**Source excerpt:**
══════════
The influence of CrossFit has dramatically increased the popularity of weightlifting without a doubt. Attendant to that increase are a few other changes: The number of weightlifting coaches in the world has increased, the number of gyms in which weightlifting can be trained has increased, and the percentage of the total number weightlifting coaches who are actually good at coaching weightlifting has decreased.
In a normal world, this dilution of coaching ability wouldn’t be too much of a problem, but we don’t live in a normal world; we live in a world in which social media is meaningful. And in such a world, the misrepresentational power of social media, combined with people’s general lack of willingness to perform even the most cursory of background investigations, means that essentially anyone with an Instagram account can be a weightlifting coach to whom poor souls dying to learn the snatch and clean & jerk will offer themselves unquestioningly.
The fact remains that, despite its growing popularity, the sport of weightlifting is still an extremely small one, especially in the US. By way of comparison, USA Weightlifting, even with its recent swell in membership, is still about a seventh the size of USA Gymnastics, itself not a particularly large sport. This means that for every one person who happens to live within reasonable driving distance of a qualified coach, there are far more who do not. The demand is well above the supply, and as a consequence, coaches who would otherwise be laughed out of the sport are themselves laughing all the way to the bank (posting selfies every ten paces, of course; am I the only semi-public figure now who doesn’t have a full-time photographer on staff?).
But enough of that depressing digression, because in reality the situation is in fact much better than it was ten years ago—even if the relative number of good coaches is smaller, the absolute number is larger, which means more opportunities; and you may have to do more homework, but you also have more tools with which to do that homework very easily if you just take the initiative (and let’s be honest—if you can’t take initiative for something like this, you don’t have much promise as a weightlifter… or anything).
══════════
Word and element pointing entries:
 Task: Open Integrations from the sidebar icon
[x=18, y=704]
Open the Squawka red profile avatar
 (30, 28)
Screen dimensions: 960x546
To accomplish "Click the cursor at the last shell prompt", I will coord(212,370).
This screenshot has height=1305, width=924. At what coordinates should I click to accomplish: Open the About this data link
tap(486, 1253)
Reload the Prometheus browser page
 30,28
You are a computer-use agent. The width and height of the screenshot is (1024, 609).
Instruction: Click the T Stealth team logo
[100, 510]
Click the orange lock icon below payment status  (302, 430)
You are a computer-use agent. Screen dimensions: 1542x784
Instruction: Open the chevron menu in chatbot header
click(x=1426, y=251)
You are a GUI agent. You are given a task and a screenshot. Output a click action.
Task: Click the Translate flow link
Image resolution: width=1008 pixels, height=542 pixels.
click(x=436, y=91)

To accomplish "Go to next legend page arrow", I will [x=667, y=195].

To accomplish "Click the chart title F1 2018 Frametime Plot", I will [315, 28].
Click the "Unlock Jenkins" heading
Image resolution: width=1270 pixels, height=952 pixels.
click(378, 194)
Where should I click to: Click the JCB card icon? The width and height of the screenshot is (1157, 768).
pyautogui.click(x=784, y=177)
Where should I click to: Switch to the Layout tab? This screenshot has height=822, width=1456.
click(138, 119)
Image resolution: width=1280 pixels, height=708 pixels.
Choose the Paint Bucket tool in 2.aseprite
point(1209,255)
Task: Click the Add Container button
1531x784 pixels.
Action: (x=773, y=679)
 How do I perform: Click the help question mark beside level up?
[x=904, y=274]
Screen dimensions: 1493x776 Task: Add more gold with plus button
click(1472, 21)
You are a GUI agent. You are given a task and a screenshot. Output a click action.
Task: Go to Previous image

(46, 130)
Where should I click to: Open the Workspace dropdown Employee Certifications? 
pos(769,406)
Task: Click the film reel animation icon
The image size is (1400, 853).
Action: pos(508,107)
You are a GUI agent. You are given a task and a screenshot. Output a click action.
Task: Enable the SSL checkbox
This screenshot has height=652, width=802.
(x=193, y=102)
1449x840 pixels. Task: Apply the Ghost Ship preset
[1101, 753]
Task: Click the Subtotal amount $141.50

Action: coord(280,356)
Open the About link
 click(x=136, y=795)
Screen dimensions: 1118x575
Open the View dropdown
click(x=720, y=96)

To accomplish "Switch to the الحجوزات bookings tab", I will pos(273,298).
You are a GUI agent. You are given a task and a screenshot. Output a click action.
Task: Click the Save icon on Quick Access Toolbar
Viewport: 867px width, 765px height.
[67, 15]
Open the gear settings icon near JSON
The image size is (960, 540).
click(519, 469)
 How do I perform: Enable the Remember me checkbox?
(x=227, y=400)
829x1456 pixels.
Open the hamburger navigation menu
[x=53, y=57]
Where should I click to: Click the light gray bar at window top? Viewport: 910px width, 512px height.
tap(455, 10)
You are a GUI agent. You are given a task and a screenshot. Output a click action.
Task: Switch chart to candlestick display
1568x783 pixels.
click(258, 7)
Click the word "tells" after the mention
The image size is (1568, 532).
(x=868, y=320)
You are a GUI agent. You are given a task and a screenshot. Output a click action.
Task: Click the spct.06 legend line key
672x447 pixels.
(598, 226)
══════════
**What to do:**
**A.** Answer these questions about the weightlifting coaching text above:
(i) Which share of weightlifting coaches does the text say has decreased?
(ii) About how large is USA Weightlifting compared with USA Gymnastics?
(iii) Compared with ten years ago, how has the absolute number of good coaches changed?
**B.** Reproduce the weightlifting coaching text above word for word, everything from "In a normal world, this" down to "offer themselves unquestioningly.".

**Results of the exercise:**
**A.**
(i) The percentage of weightlifting coaches who are actually good at coaching weightlifting.
(ii) It is about a seventh the size of USA Gymnastics.
(iii) It is larger.

**B.**
In a normal world, this dilution of coaching ability wouldn’t be too much of a problem, but we don’t live in a normal world; we live in a world in which social media is meaningful. And in such a world, the misrepresentational power of social media, combined with people’s general lack of willingness to perform even the most cursory of background investigations, means that essentially anyone with an Instagram account can be a weightlifting coach to whom poor souls dying to learn the snatch and clean & jerk will offer themselves unquestioningly.